• **DOCUMENT PASSAGE**
## Begin

A new survey has revealed many Newstart recipients are going hungry in order to survive on $40 a day.
One sachet of porridge, one tin of food, one serving of juice. That is the daily diet of someone living on Newstart in Australia.
The juice is for vitamin C, they explain. But even that small amount of food can be a stretch.
"Sometimes I can't afford the porridge."
For unemployed Australians trying to live on $40 a day, food is one of the things commonly sacrificed, a new survey released on Monday has revealed.
The Australian Council of Social Service (ACOSS) heard from 465 Newstart recipients and 24 on Youth Allowance.
The majority of respondents (84 per cent) said they skip meals to save money, with nearly half (44 per cent) skipping at least five meals a week. Twelve per cent miss eight meals or more.
"I eat once a day - at night," one person said.
"I don't eat breakfast and just have mostly light meals such as sandwiches and soup. I don't eat meat but it's not necessary to eat meat every day anyway," said another.
"I regularly don't eat at all."

## End

[Collection entries]
## Begin

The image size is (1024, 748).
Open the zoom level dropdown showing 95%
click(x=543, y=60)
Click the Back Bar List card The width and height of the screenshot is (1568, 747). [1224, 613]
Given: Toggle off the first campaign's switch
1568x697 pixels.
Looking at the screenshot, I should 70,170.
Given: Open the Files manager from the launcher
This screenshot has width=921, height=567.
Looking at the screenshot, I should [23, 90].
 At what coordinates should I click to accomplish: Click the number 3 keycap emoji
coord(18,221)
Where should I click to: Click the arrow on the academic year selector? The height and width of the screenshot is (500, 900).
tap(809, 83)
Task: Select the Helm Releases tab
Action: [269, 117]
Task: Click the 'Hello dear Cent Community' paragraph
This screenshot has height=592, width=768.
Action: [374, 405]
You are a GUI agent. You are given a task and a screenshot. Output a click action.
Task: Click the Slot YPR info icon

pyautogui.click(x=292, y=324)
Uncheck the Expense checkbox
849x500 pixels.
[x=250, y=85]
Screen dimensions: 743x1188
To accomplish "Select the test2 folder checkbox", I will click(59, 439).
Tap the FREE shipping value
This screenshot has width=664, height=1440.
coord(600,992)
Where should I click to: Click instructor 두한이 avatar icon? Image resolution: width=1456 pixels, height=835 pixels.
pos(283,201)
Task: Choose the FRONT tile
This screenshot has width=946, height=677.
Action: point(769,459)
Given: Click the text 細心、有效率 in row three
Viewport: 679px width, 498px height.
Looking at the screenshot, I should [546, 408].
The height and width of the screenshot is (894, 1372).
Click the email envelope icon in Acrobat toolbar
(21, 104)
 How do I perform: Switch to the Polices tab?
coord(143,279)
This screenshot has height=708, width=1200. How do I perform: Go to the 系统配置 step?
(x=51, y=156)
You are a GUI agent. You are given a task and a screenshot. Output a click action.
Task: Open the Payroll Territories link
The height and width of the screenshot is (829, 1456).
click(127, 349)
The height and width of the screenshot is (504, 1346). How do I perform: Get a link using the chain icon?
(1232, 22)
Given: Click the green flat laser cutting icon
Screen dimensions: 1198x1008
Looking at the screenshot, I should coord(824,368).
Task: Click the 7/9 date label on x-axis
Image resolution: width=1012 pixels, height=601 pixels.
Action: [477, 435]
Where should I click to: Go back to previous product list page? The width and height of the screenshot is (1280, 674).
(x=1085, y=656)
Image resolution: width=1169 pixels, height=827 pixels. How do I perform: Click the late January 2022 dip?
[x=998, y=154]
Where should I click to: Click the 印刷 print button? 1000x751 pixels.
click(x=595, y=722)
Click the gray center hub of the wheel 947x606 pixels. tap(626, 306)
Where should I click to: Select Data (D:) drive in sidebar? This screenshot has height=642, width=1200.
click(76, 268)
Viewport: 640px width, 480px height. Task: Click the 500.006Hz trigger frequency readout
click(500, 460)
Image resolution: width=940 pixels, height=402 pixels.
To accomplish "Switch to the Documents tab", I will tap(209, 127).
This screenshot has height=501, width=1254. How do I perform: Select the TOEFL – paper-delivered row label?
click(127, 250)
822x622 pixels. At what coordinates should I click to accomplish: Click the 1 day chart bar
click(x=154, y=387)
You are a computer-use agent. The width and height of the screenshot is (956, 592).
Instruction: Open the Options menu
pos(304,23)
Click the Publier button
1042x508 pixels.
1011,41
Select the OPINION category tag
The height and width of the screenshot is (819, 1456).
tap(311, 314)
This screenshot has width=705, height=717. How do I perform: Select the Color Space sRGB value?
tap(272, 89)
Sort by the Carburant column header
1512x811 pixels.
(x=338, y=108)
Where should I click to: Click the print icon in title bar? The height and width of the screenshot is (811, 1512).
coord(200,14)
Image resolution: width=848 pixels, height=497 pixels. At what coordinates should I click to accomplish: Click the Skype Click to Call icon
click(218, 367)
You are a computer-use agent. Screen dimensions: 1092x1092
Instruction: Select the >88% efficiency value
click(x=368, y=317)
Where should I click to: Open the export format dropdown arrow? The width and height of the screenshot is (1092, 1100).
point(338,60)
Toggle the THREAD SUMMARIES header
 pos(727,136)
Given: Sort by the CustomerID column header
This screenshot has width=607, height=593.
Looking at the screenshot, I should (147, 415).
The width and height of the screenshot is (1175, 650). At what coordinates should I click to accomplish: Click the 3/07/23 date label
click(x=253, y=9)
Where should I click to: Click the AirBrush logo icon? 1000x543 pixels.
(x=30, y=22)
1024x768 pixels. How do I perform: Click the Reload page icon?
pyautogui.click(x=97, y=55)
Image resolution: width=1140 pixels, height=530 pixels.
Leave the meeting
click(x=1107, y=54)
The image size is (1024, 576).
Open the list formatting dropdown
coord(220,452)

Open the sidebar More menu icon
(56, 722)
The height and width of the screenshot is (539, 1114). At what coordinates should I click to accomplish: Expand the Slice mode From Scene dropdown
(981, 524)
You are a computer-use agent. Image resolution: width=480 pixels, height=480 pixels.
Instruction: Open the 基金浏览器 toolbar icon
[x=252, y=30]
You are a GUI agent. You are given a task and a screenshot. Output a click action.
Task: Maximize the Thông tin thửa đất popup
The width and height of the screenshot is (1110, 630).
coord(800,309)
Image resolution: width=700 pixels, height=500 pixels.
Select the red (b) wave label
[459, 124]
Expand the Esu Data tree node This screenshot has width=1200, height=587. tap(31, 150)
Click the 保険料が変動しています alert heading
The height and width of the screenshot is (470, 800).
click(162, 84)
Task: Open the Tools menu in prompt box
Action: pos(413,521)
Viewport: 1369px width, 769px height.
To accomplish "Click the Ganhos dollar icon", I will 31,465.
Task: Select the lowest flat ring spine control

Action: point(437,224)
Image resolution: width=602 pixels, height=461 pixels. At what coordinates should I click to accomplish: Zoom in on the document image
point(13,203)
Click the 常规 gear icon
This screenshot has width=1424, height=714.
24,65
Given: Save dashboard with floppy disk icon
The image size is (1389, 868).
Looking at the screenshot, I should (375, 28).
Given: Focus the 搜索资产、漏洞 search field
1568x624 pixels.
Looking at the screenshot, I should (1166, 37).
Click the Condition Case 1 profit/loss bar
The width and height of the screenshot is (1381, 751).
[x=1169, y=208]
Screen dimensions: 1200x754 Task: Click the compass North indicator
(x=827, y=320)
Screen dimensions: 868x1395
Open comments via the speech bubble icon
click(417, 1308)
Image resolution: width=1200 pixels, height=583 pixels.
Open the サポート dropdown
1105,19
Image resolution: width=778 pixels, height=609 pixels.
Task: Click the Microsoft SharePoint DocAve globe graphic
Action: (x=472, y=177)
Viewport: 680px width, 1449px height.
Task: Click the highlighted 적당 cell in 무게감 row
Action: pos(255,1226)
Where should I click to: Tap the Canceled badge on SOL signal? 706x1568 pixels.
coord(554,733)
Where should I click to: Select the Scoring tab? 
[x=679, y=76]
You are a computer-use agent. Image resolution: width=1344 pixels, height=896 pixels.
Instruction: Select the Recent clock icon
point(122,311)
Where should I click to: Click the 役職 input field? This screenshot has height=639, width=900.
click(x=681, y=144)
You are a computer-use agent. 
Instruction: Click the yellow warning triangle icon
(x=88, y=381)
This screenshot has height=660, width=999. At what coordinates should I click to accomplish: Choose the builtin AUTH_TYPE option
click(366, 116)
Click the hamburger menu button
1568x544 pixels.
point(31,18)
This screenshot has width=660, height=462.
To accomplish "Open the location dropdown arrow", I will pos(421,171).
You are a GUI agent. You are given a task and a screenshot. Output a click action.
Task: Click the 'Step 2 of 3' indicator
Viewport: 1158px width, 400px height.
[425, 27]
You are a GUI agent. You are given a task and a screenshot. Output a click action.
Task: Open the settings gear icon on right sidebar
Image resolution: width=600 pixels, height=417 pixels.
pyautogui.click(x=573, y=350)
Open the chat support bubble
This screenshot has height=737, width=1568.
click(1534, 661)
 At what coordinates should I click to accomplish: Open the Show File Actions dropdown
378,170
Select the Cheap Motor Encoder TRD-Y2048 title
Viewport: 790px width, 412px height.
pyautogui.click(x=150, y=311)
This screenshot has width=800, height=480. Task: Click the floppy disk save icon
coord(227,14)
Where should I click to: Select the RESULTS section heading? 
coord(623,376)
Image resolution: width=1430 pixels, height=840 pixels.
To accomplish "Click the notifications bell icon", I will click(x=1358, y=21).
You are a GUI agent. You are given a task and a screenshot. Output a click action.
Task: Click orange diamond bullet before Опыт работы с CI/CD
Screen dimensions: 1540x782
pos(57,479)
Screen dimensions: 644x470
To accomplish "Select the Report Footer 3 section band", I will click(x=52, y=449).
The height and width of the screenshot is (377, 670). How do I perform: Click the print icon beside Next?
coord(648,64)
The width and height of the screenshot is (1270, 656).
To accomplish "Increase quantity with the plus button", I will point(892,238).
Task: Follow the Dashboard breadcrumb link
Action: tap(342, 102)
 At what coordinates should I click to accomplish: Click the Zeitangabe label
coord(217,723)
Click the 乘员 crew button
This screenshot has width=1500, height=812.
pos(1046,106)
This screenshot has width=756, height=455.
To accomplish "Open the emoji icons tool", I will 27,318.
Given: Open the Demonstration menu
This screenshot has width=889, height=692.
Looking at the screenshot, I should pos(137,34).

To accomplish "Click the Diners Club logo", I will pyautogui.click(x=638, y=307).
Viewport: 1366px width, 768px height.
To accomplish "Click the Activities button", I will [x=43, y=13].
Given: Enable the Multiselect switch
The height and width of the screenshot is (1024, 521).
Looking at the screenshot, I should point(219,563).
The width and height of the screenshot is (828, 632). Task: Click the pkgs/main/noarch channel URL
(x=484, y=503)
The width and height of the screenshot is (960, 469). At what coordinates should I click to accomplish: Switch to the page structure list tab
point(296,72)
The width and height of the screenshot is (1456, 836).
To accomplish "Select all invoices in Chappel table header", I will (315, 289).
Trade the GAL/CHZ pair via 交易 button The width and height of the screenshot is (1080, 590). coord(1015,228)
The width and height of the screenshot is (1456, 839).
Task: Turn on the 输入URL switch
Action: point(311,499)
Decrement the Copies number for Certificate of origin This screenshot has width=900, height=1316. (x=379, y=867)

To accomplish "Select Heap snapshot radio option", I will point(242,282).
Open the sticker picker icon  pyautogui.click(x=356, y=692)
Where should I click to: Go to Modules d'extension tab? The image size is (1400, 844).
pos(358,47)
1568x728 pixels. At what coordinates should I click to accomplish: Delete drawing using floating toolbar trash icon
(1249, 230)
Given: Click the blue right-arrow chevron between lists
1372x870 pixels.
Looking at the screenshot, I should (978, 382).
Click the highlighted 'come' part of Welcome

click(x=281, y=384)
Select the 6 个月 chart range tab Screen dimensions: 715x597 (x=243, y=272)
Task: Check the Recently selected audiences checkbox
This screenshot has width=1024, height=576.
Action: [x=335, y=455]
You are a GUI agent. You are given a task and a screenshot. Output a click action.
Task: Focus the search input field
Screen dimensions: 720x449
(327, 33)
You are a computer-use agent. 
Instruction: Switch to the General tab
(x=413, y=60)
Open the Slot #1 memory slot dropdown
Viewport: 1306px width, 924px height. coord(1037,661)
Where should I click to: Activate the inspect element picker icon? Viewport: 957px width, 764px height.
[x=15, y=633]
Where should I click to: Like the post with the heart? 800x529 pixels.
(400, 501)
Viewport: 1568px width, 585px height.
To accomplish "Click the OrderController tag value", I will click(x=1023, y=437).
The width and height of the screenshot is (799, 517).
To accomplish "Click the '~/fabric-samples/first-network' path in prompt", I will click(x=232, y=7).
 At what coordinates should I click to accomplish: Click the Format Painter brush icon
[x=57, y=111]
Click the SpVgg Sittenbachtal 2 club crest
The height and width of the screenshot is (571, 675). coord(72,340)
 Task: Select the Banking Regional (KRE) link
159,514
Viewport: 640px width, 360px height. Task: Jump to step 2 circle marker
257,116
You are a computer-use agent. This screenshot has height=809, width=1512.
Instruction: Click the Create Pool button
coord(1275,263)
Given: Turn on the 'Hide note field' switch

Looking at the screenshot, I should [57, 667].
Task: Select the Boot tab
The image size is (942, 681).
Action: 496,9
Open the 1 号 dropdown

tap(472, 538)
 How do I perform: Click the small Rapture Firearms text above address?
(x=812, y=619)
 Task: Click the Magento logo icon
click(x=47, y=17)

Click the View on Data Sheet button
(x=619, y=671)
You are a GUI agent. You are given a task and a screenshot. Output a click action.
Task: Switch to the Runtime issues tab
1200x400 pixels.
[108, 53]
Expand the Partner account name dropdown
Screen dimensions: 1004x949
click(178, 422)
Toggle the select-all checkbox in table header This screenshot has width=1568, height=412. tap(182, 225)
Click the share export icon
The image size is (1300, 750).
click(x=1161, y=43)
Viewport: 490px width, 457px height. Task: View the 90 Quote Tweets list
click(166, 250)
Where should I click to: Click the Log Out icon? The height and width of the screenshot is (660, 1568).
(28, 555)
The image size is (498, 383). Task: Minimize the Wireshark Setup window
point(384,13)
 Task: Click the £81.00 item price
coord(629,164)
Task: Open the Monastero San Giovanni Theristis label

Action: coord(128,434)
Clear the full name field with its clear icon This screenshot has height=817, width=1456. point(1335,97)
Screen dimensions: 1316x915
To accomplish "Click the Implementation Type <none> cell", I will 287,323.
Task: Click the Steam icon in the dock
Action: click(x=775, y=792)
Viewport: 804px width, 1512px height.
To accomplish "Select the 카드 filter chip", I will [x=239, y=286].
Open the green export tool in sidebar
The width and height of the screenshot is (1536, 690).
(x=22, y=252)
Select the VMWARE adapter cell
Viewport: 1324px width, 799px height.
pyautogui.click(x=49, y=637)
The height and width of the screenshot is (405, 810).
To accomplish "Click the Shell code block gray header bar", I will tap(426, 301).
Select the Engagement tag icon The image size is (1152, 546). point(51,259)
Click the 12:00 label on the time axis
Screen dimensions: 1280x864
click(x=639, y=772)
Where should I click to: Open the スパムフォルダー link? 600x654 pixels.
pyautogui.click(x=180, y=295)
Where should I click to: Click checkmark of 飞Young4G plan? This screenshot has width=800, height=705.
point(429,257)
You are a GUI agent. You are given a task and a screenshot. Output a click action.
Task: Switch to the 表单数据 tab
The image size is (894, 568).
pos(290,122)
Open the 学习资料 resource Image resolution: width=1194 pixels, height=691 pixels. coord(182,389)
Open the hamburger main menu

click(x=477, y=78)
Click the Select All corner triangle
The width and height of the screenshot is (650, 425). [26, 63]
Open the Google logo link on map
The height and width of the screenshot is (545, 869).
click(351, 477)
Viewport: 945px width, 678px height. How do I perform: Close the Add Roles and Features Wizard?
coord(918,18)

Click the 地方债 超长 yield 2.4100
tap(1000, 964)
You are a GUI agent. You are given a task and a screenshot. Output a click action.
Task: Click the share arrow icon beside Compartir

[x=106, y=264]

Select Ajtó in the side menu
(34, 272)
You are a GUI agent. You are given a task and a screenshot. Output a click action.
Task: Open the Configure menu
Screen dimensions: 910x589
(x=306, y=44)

## End

• **WHAT YOU NEED TO DO**
1: In the Newstart survey article, how many Newstart recipients did the Australian Council of Social Service hear from?
2: Print the part of the Newstart survey article that opens with the words containing "The juice is" and closes with "Monday has revealed.".
3: Using the Newstart survey article, decide whether each statement agrees with it, answering yes or no and quoting the words that settle it: (a) The survey was released on a Monday. (b) Twelve per cent of respondents skip at least five meals a week. (c) The juice in the daily diet is taken for vitamin C.
The lines are not needed for any of this work.

• **RESPONSES IN ORDER**
1: 465 Newstart recipients.

2:
The juice is for vitamin C, they explain. But even that small amount of food can be a stretch.
"Sometimes I can't afford the porridge."
For unemployed Australians trying to live on $40 a day, food is one of the things commonly sacrificed, a new survey released on Monday has revealed.

3:
(a) Yes: "a new survey released on Monday has revealed."
(b) No: "nearly half (44 per cent) skipping at least five meals a week."
(c) Yes: "The juice is for vitamin C, they explain."